The possession or use of narcotics and/or other controlled substances without a valid prescription is prohibited. Students are expected to obey federal and state laws regarding the use, sale, and distribution of controlled substances.
Washington College recognizes that opioid overdose is a major public health problem. Overdose involves students of all ages, ethnicities, and demographic and economic characteristics, and involves both illicit opioids such as heroin and, increasingly, prescription opioid analgesics such as oxycodone, hydrocodone, fentanyl, and methadone.
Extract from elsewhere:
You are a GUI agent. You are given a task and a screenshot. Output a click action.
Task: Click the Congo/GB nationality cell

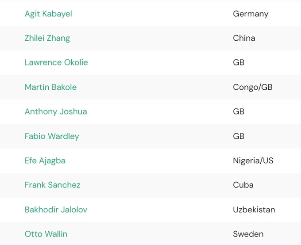253,87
Therefore, the Health Center and the Department of Public Safety will maintain doses of naloxone, a drug to reverse the effects of an opioid related overdose.
Washington College is committed to:
- Keeping naloxone on hand at the Department of Public Safety and the Health Center
- Ensuring that Public Safety Officers and health center staff has adequate expertise and equipment to manage the airway of an unconscious patient
- Ensuring that emergency response, including EMS system activation, has been planned and appropriately drilled
To encourage students to report an overdose, anyone who reports possible overdoses in the campus setting will qualify for medical amnesty and may not be subject to the Washington College student code of conduct honor board procedures.
To provide support or assistance to students, the College may choose to notify parents or legal guardians of students under the age of 21 who have violated the alcohol or drugs policies. This decision will be made according to the professional judgment of appropriate staff and will be consistent with the application of privacy laws. The primary goal of notifying parents or legal guardians is to promote the health and well-being of the community and the individual student.